May 4, 2009
Monday of the Fourth Week of Easter
"If then God gave them the same gift he gave to us when we came to believe in the Lord Jesus Christ, who was I to be able to hinder God?" When they heard this, they stopped objecting and glorified God, saying, "God has then granted life-giving repentance to the Gentiles too." Acts 11:17-19
I am the gate for the sheep. All who came [before me] are thieves and robbers, but the sheep did not listen to them. I am the gate. Whoever enters through me will be saved, and will come in and go out and find pasture. John 10:7-9
Piety
“You have made us for yourself, O Lord, and our heart is restless until it rests in you.”
St. Augustine
Study
Religion is fertile ground for dichotomies and dualisms. It is the battleground for good or evil. God or Satan. Sin or Prayer. Love or Hate. The Chosen or the Unchosen. The Jews of the Gentiles. Religion and life are the proving grounds of the true self over the false self. Which will prevail? Is one good while the other is bad?
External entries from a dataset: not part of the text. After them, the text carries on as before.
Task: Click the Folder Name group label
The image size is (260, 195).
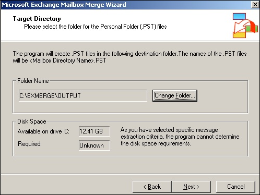Action: [33, 81]
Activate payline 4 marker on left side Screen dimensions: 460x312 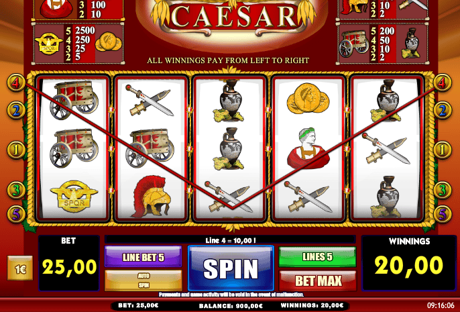click(16, 83)
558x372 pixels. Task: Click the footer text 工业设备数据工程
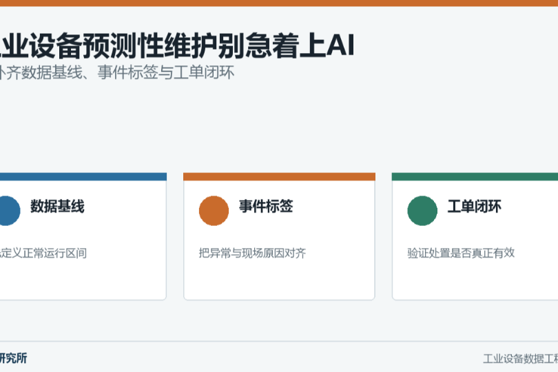(x=520, y=358)
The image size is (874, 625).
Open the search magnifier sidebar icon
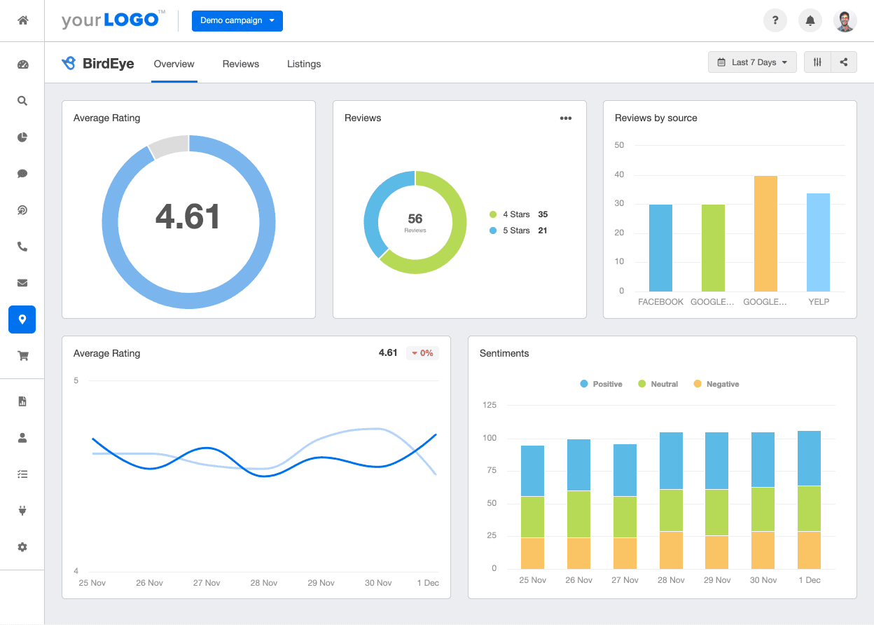22,101
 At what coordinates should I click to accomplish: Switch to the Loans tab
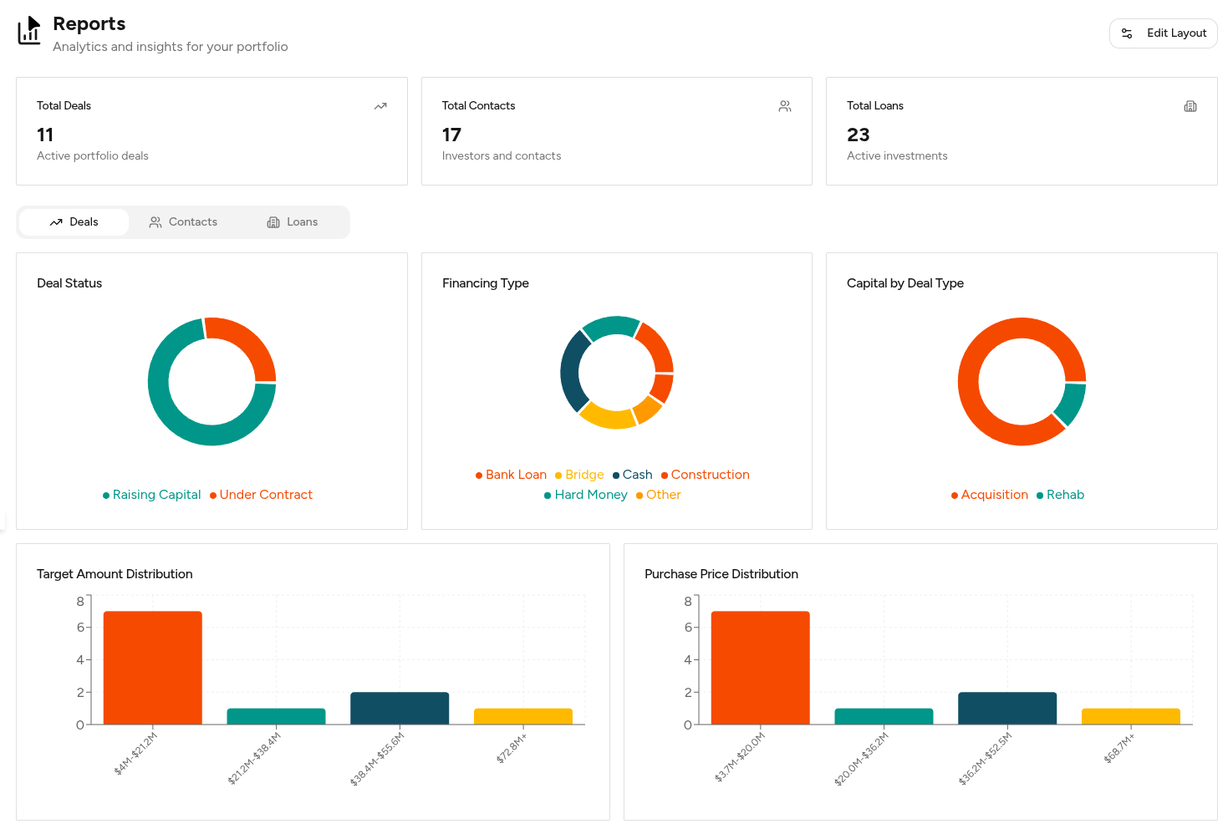(293, 222)
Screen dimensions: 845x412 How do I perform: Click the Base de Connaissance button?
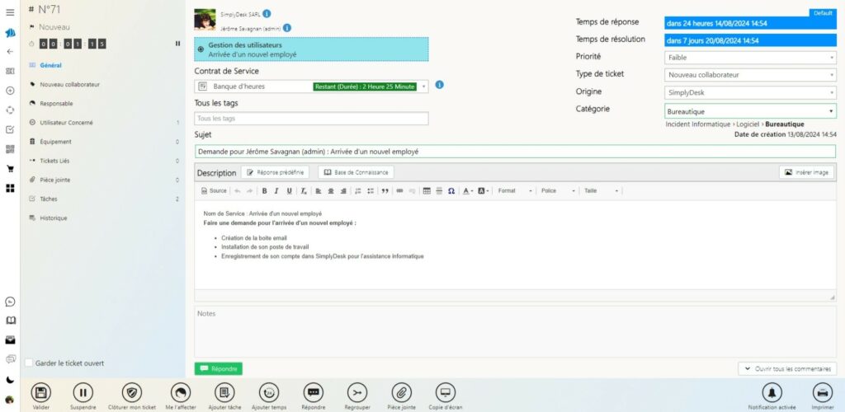(356, 172)
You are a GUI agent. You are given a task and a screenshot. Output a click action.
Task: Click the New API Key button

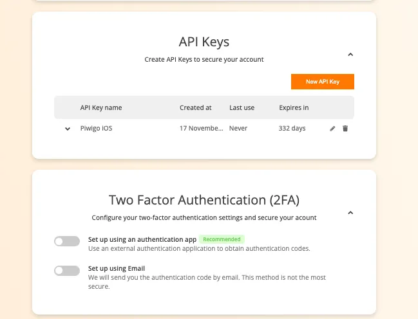[x=322, y=82]
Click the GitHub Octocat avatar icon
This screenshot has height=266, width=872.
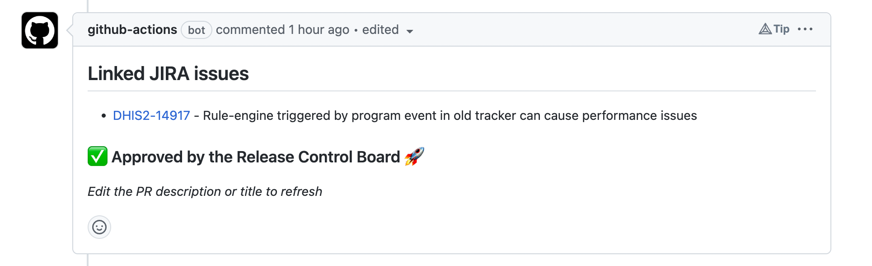(39, 30)
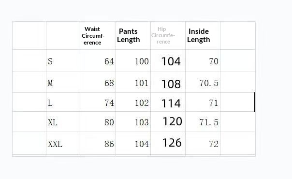Select the XL size label cell
Viewport: 292px width, 179px height.
[63, 122]
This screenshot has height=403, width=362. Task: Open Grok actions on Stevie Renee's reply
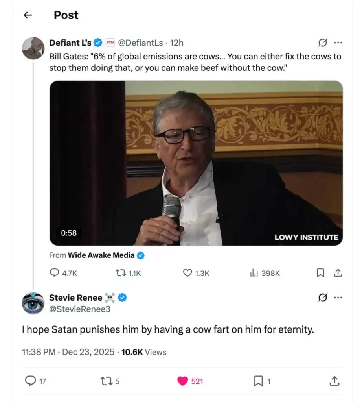tap(322, 298)
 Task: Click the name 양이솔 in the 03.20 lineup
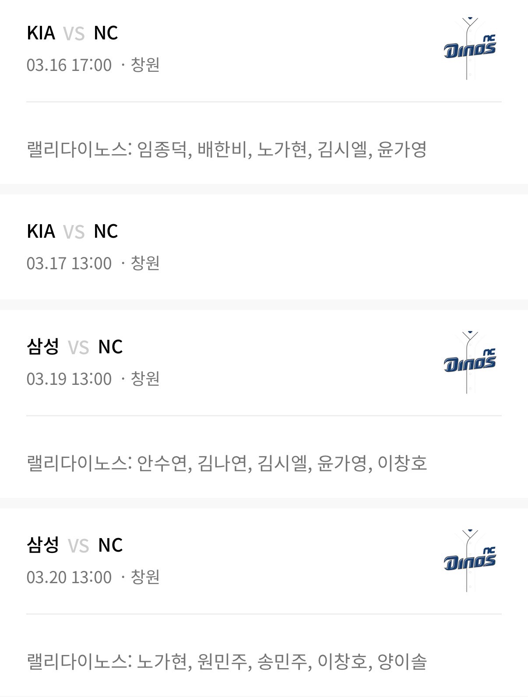pyautogui.click(x=402, y=662)
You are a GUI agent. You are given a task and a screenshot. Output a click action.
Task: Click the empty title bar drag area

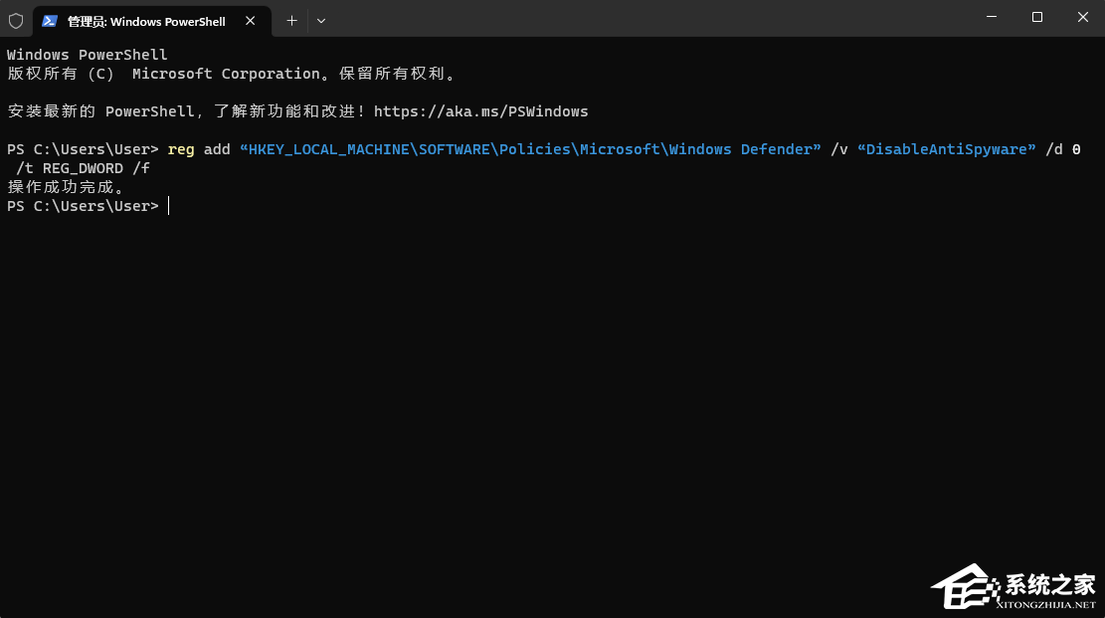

But these dualism are not only the stuff of Biblical history. We have our own cult of the “Either.” Red State or Blue State? Progressive or traditional? Conservative or liberal? Pre-Vatican II v Post-Vatican II? Chant or Folk Music?
Peter confronts and conquers the tyranny of the “Or” in our reading today from Acts. Like Peter, we must dare to decide. Like Peter, we have to make a choice. Like Peter, we can not make our choice in a vacuum. What we have believed in the past changes. Sometimes we have to begin anew. Peter was not prepared to condemn the Gentiles because they were physically different and ate different food.
Jesus helps reintroduce us to the reality of our original relationship with God. He is the “new Adam,” the shepherd who opens the gate for us to walk with him and ultimately, to restore our relationship with the father. Jesus leads us, like a shepherd leading his sheep, back into this right relationship.
Action
According to Thomas Merton, Christ is the door that leads to life, but we ourselves must walk through that door by sharing in his death in order to share in his life. In Merton’s Palace of Nowhere, James Findlay describes our journey this way:
Prayer, understood as the distilled awareness of our entire life before God, is a journey forward, a response to a call from the Father to become perfectly like his Son through the power of the Holy Spirit. But this journey forward can also be seen as a journey backward, in which we seek to gain access to the relationship Adam has with God. (Page 32)
Adam is not some historical or mythic figure. Adam is us every time we turn away from God. Adam is us every time we refuse to go through that gate in disobedience. The spiritual journey for us, is to undo Adam’s defiance with our compliance. We must go back the way we came.
On our Cursillo weekend, we often reflect on the archetype in the story of the Prodigal Sons/Prodigal Father. By the end of the weekend, we explore our tools for moving forward (onward) from the weekend experience of conversion. The son who was lost attempts to journey forward by going back to his original identity by allowing his Father to purify him from his own will.
What is the path for your journey forward (onward/ultreya)? Merton (in Zen and the Birds of Appetite) helps us find the way of the sheep by following the shepherd.
If we would return to God, and find ourselves in Him, we must reverse Adam’s journey, we must go back the way we came. The path lies through the center of our own soul. Adam withdrew himself from God and then passed through himself and went forth into creation. We must withdraw ourselves from exterior things, and pass through the center of our souls to find God. We must recover possession of our true selves by liberation from anxiety and fear and inordinate desire.
What is your path forward? Sometimes, you have to hit the backspace key before you can keep going in order for the story to unfold.